Reporter: Handoyo | Editor: Handoyo .
KONTAN.CO.ID - HONG KONG. Permintaan untuk jaringan pribadi virtual di Hong Kong melonjak lebih dari enam kali lipat pada Kamis lalu ketika Beijing mengusulkan undang-undang keamanan nasional baru untuk pusat keuangan, yang mencerminkan keprihatinan atas privasi internet, menurut penyedia VPN.
Atlas VPN mengatakan, pemasangan alat yang membantu orang-orang melewati pembatasan web melonjak lagi pada hari Jumat, naik lebih dari tiga kali lipat dari hari sebelumnya. Sementara minat pencarian dalam istilah kata kunci "VPN" meroket 1,680% pada 21 Mei dari hari sebelumnya.
Baca Juga: AS beri sanksi ke perusahaan China karena kasus Uighur, China: Itu urusan internal
Minat pencarian pada kata "VPN" mencapai rekor tertinggi pada hari Jumat, mengutip data dari Google Trends.
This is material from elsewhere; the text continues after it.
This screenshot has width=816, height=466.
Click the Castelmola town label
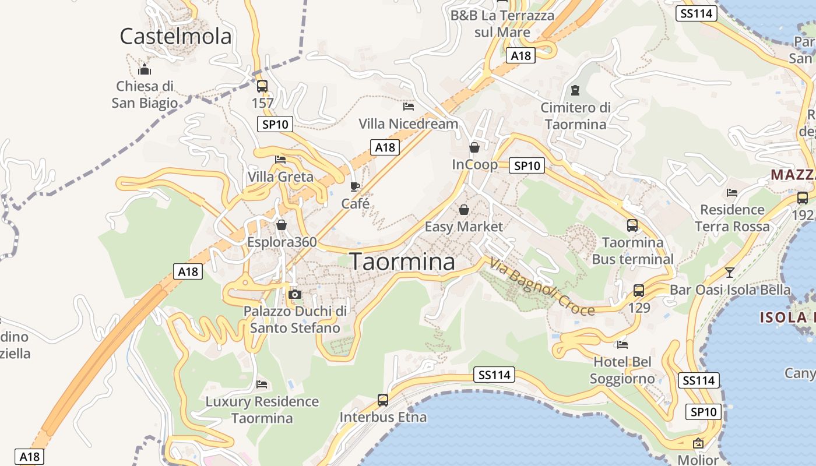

Hong Kong kembali ke pemerintahan China pada tahun 1997 dan diperintah di bawah formula "satu negara, dua sistem" yang menjamin otonomi tingkat tinggi yang tidak terlihat di daratan China, termasuk kebebasan berekspresi.
Bekas koloni Inggris ini juga menikmati akses internet tanpa batas, tidak seperti di daratan di mana orang-orang seperti Google, Facebook dan Twitter diblokir.
Rencana Beijing untuk secara langsung memberlakukan undang-undang keamanan nasional mengirim angin dingin melalui pasar keuangan dan mendapat teguran keras dari pemerintah asing, hak asasi manusia internasional dan kelompok privasi, yang khawatir hal itu dapat menyebabkan peningkatan pengawasan dan penyensoran.
Baca Juga: Harga emas turun karena rencana stimulus ekonomi Jepang
Polisi Hong Kong mengatakan mereka menangkap lebih dari 180 orang pada hari Minggu, ketika pihak berwenang menembakkan gas air mata dan meriam air untuk membubarkan protes anti-pemerintah atas undang-undang keamanan yang direncanakan.
"Jika Hong Kong jatuh di bawah batasan digital yang sama dengan warga China dalam waktu dekat, maka kita dapat mengharapkan minat yang lebih tinggi dalam layanan VPN," kata bantuan Rachel Welsh, Chief Operating Officer Atlas VPN.
Pejabat Hong Kong dan China daratan telah berusaha meyakinkan investor bahwa kepentingan mereka tidak akan dirugikan dan mengatakan undang-undang hanya akan menargetkan minoritas "pengacau" yang telah menimbulkan bahaya keamanan nasional China.